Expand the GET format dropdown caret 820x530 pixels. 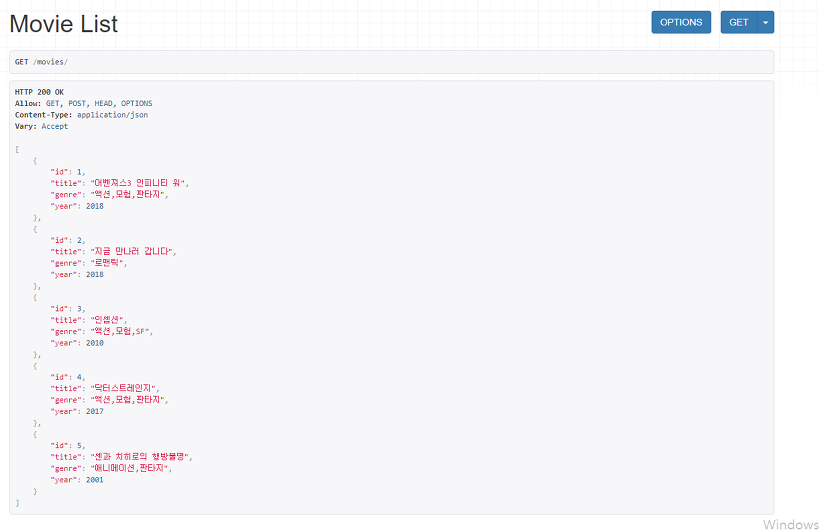pos(766,22)
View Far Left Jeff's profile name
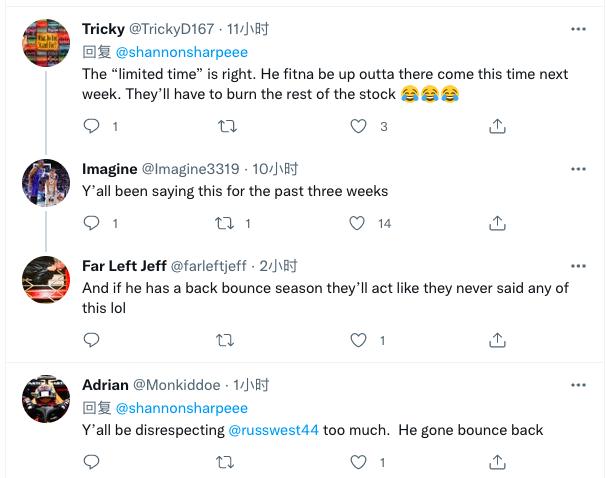Screen dimensions: 606x478 123,266
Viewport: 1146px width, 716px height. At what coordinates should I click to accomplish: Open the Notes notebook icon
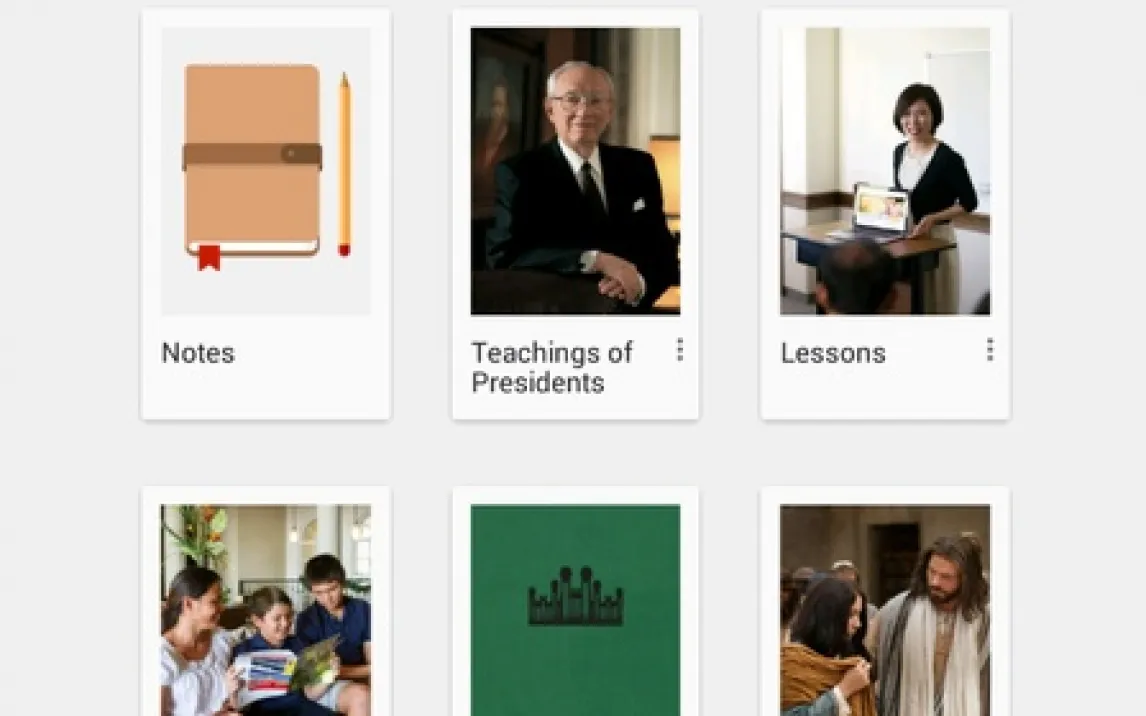pyautogui.click(x=252, y=161)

.....

## Job
Copy everything from the line containing "Viewport: 1146px width, 716px" down to the end of the material, shifting each coordinate in the answers by -65 and keeping all other text unchanged. Leave the pictures out.

## Result below
Viewport: 1146px width, 716px height. At what coordinates should I click to accomplish: Open the Notes notebook icon
pyautogui.click(x=187, y=96)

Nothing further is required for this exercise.